In Berman’s 2014 leaked talk, he claimed he was “religious about not allowing company names to ever get used.” Most of Berman and Company’s donors are unknown because the firm’s nonprofits are not required to disclose their funders. However, news reports and tax records reveal some donors and clients, including ones tied to Starbucks:

  • The Job Creators Network (JCN) paid Berman and Company over $6.1 million between 2014 and 2020. The JCN was created by Bernie Marcus, the billionaire co-founder of Home Depot, and has received funding from the Koch donor network. It has dedicated itself to causes like fighting labor unions, defending corporate subsidies and opposing student debt relief. Starbucks has notable ties to Berman and Company through the JCN. For example, as I wrote for In These Times in 2021, Starbucks is a member of the Retail Industry Leaders Association (RILA), an anti-union industry organization that is one of the JCN’s top funders. Moreover, executive Mary Dillon chaired RILA while she also served on the Starbucks board during the first year of the union drive (she left the board in August 2022).
  • The National Restaurant Association gave the Employment Policies Institute $20,000 in 2017. According to one report, the industry group — which is dedicated to weakening unions and has been pushing to loosen child labor laws — counts Starbucks among its members.
  • The Mercer Family Foundation disclosed giving $900,000 to the Center for Union Facts between 2015 and 2017. Hedge fund manager Robert Mercer and his daughter Rebekah Mercer have been key financiers of many conservative causes, including the far right Breitbart News under white nationalist Steve Bannon. The Mercers were also key backers of Donald Trump’s 2016 presidential victory.
  • The Anschutz Foundation disclosed giving $270,000 to the Center for Union Facts between 2008 and 2012. The foundation was started by Colorado billionaire Philip F. Anschutz, and has funded a range of conservative causes, including the Federalist Society and the Koch brothers’ Americans for Prosperity. Anschutz has supported the rise of conservative Supreme Court Justice Neil Gorsuch.
  • Philip Morris, the poster child for Big Tobacco (now Altria), pledged $600,000 to Berman in the 1990s, according to The Washington Post, and continued to give him money for years after.
  • The American Hotel and Lodging Association, which calls itself “the singular voice representing every segment of the hotel industry” and has fought minimum wage increases, gave $15,000 to Berman’s Employment Policies Institute in 2019.
  • Americans for Prosperity, the Koch brothers’ political group, gave $200,000 to one of Berman’s nonprofit fronts, the Enterprise Action Committee, in 2013.
  • The National Right to Work Foundation, which is dedicated to using an array of tactics to weaken the power of unions, paid $25,000 to Berman’s Enterprise Action Committee in 2014.

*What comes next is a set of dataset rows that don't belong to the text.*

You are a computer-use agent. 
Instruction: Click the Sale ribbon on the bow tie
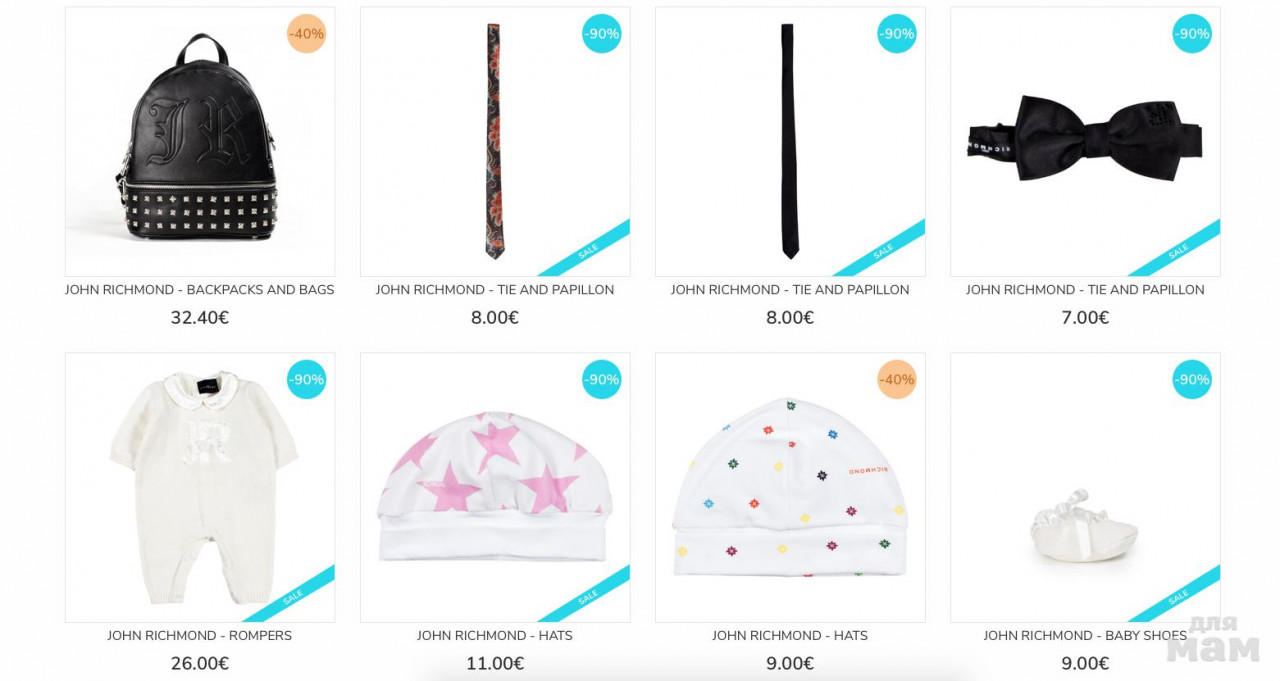1177,250
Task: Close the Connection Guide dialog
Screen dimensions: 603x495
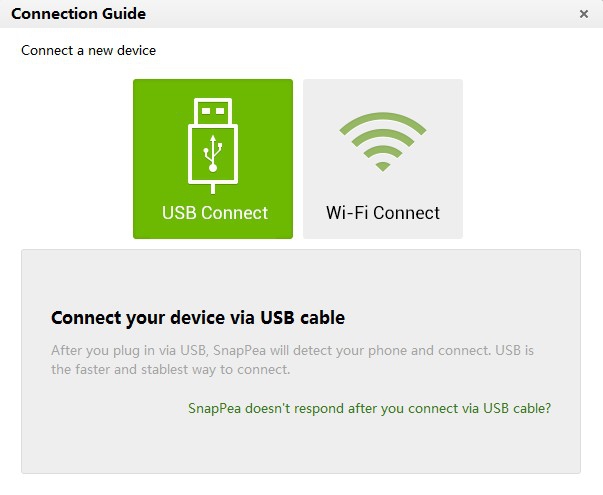Action: point(584,14)
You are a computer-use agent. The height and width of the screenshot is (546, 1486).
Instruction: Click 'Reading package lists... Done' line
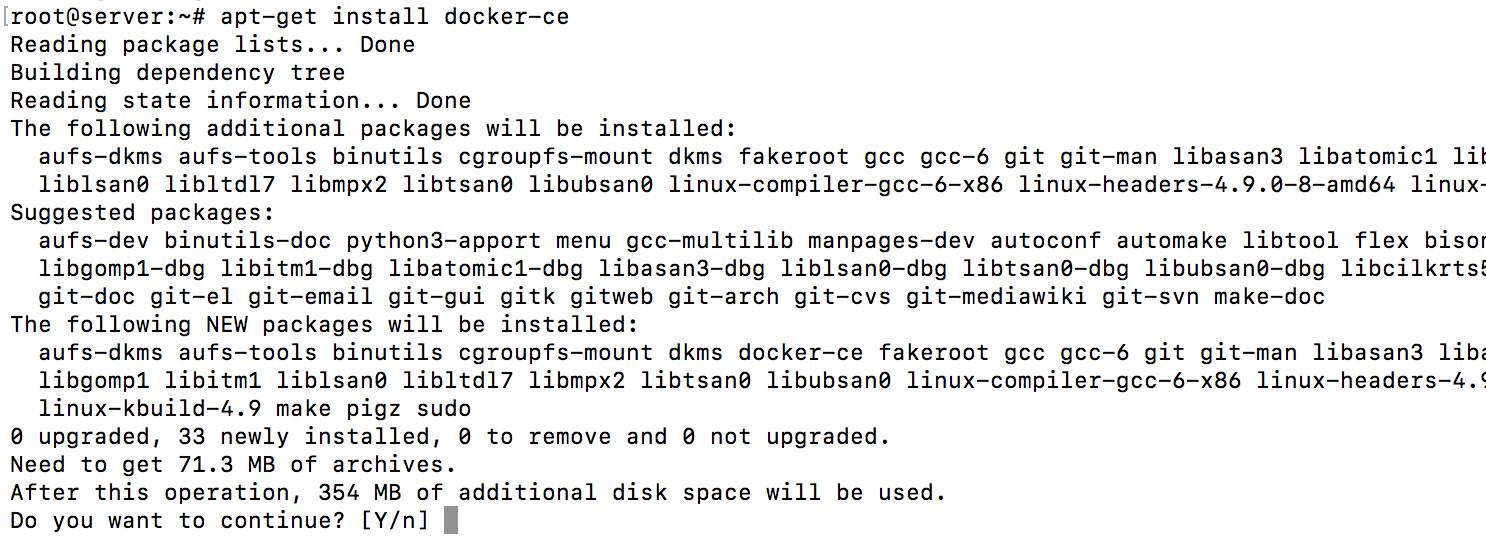point(212,45)
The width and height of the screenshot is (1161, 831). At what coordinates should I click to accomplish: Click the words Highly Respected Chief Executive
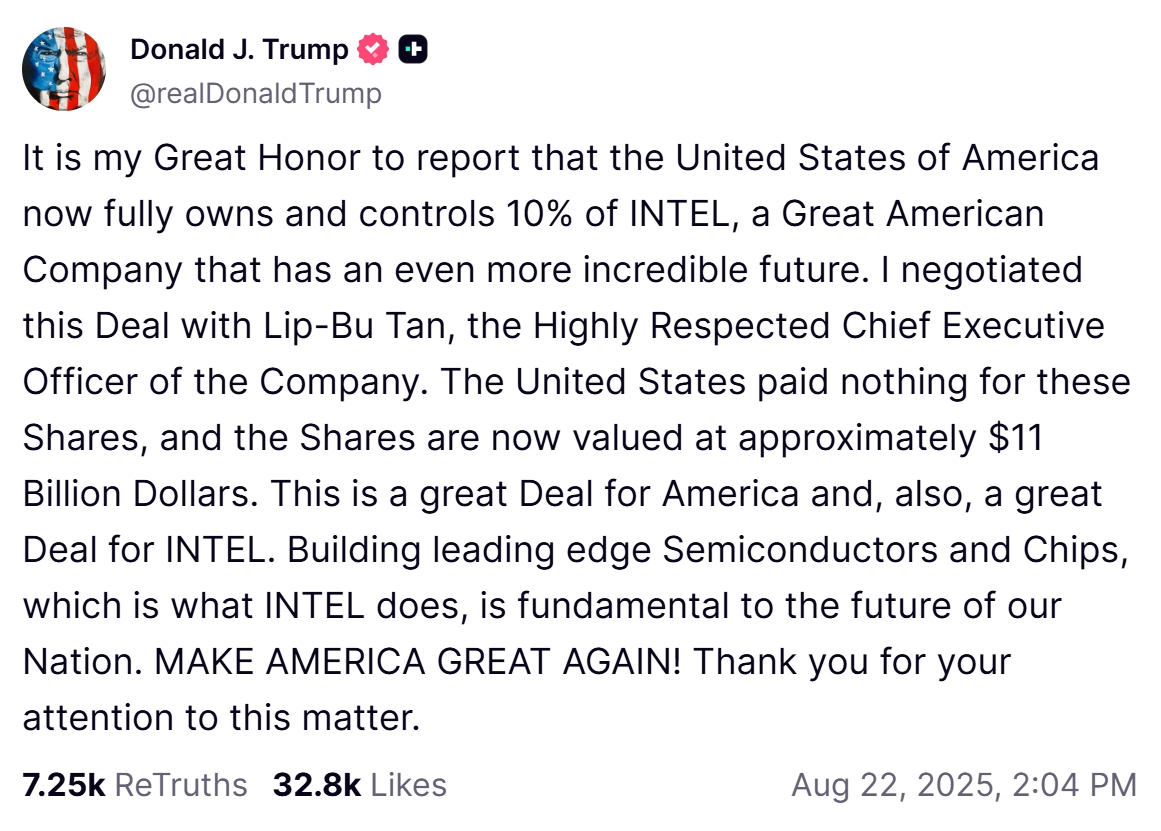coord(819,326)
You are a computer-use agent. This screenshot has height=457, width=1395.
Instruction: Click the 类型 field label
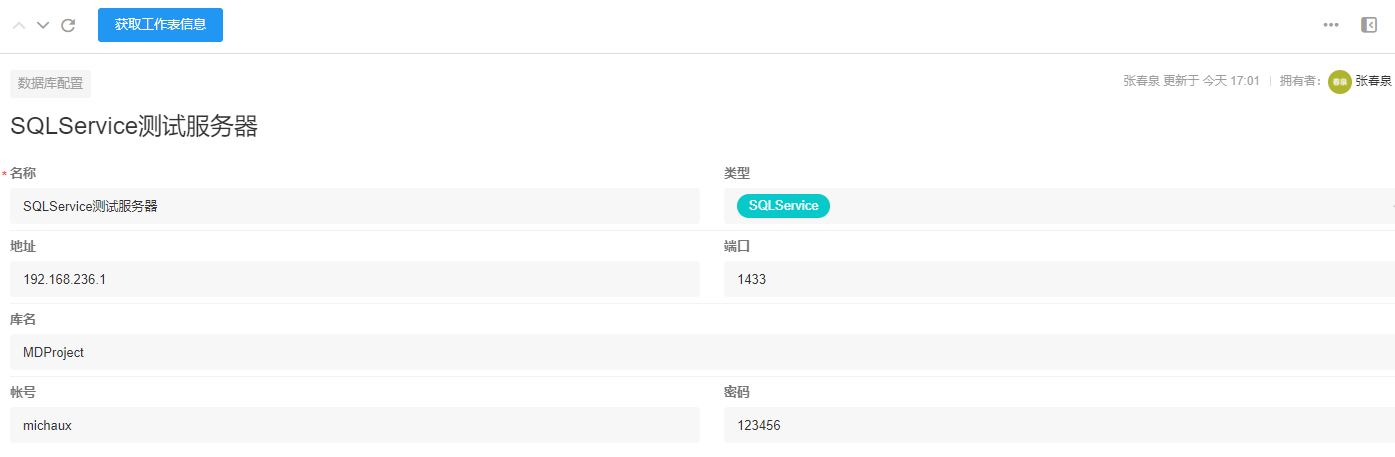(x=737, y=173)
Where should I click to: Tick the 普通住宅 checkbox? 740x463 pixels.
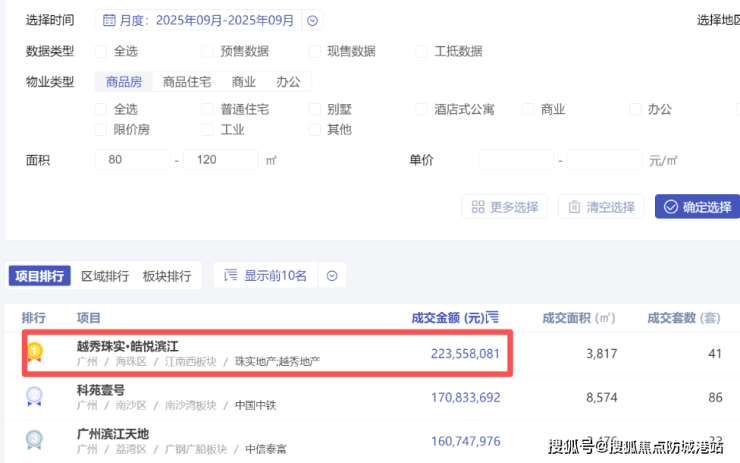coord(208,109)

These are just a few of the funders of Berman and Company’s attacks on the labor movement — a small list that surely just scratches the surface of the secretive funding streams between corporate power and the firm.

For now, a new generation of young workers — hungry for unions, and inspired by examples like the Starbucks workers — will be merely the latest cohort to learn about the industry-funded antics of corporate consultants like Berman and Company and the increasingly aggressive efforts of the corporate community to halt the new rising tide of labor militancy.